La censura formulata con l’atto di appello e qui reiterata, è dunque manifestamente infondata.
1.9. Il nono motivo è del tutto generico, per l’assoluta carenza di corrispondenza tra le norme indicate come violate e la rappresentazione del lamentato vizio, quanto alla concreta determinazione della misura della pena, peraltro smentito dalla considerazione del numero dei reati contestati e della reiterazione di condotte di evidente approfittamento dello stato di bisogno delle vittime, riconosciuto con la specifica aggravante ritenuta dalle conformi decisioni di merito.
Alla declaratoria di inammissibilità del ricorso, consegue la condanna del ricorrente al pagamento delle spese processuali, nonché, ai sensi dell’art. 616 c.p.p., valutati i profili di colpa nella determinazione della causa di inammissibilità emergenti dal ricorso (Corte Cost. 13 giugno 2000, n. 186), al versamento della somma, che si ritiene equa, di euro tremila a favore della Cassa delle ammende.
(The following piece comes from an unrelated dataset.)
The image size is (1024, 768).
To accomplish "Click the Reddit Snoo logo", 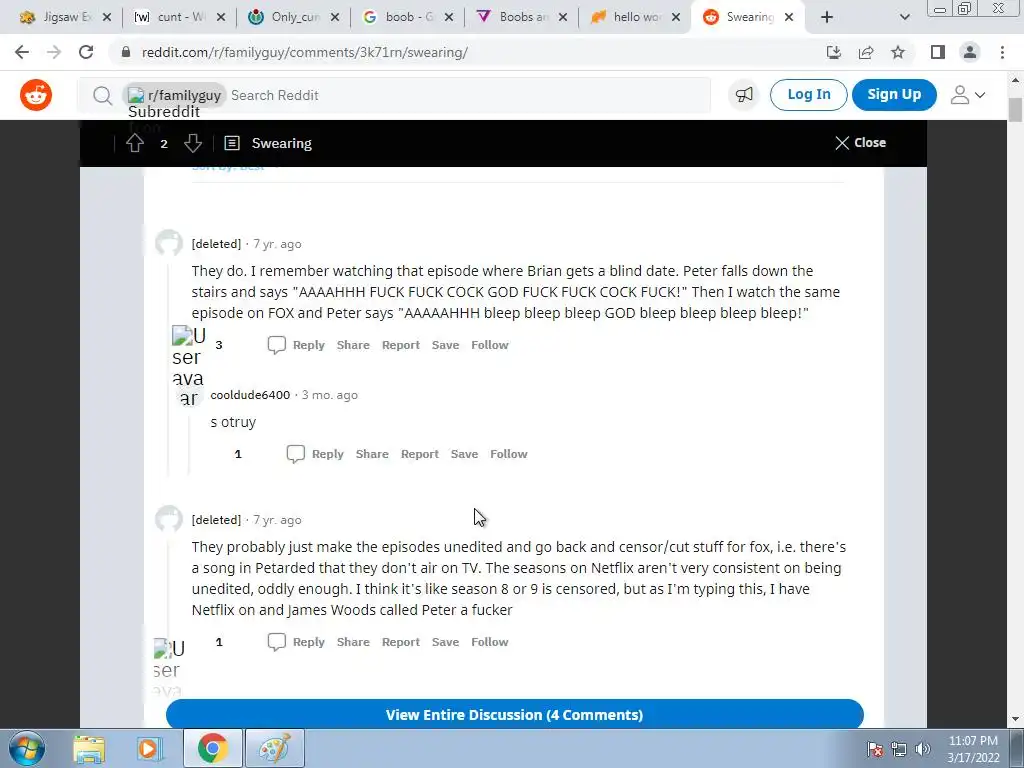I will coord(36,95).
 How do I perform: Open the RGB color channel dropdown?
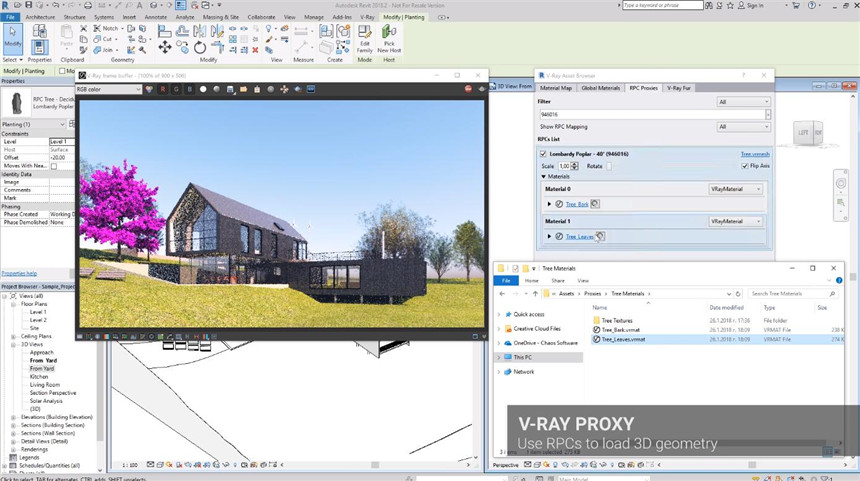110,89
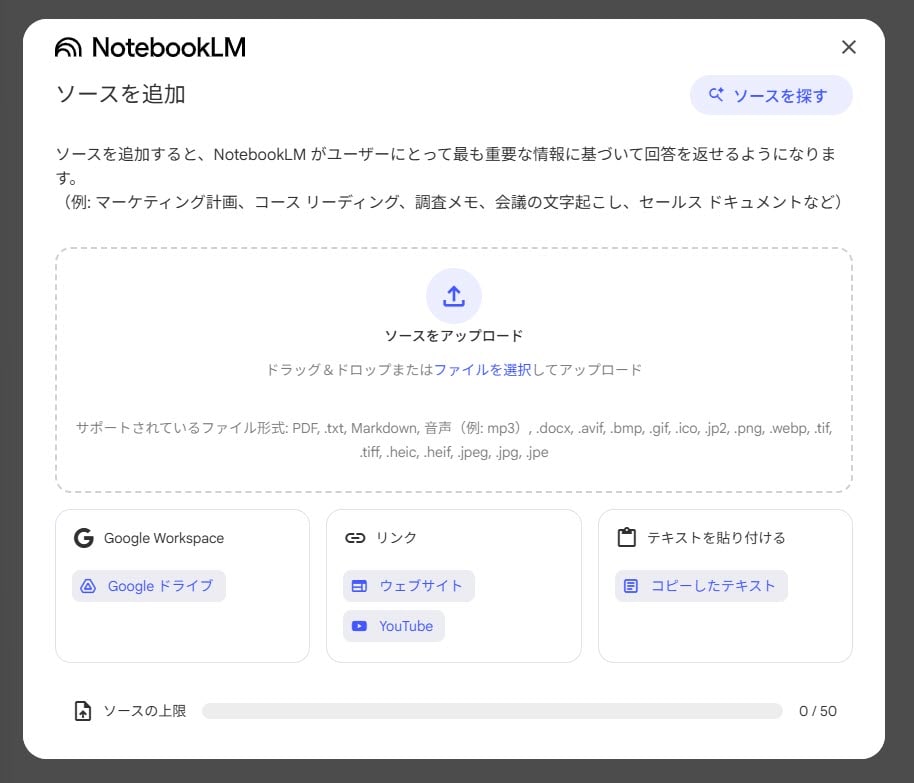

Il ricorrente deve, inoltre, esser condannato alla rifusione delle spese di rappresentanza e difesa sostenute dalle parti civili COGNOME NOME, COGNOME NOME, COGNOME NOME e COGNOME NOME, nella misura indicata in dispositivo.
P.Q.M.
Dichiara inammissibile il ricorso e condanna il ricorrente al pagamento delle spese processuali e della somma di euro tremila in favore della Cassa delle ammende, nonché alla rifusione delle spese delle parti civili: COGNOME NOME e COGNOME NOME, che liquida in complessivi euro 5.500,00 oltre accessori di legge; COGNOME NOME, che liquida in complessivi euro 4.000,00 oltre accessori di legge; COGNOME NOME, che liquida in complessivi euro 4.000,00 oltre accessori di legge.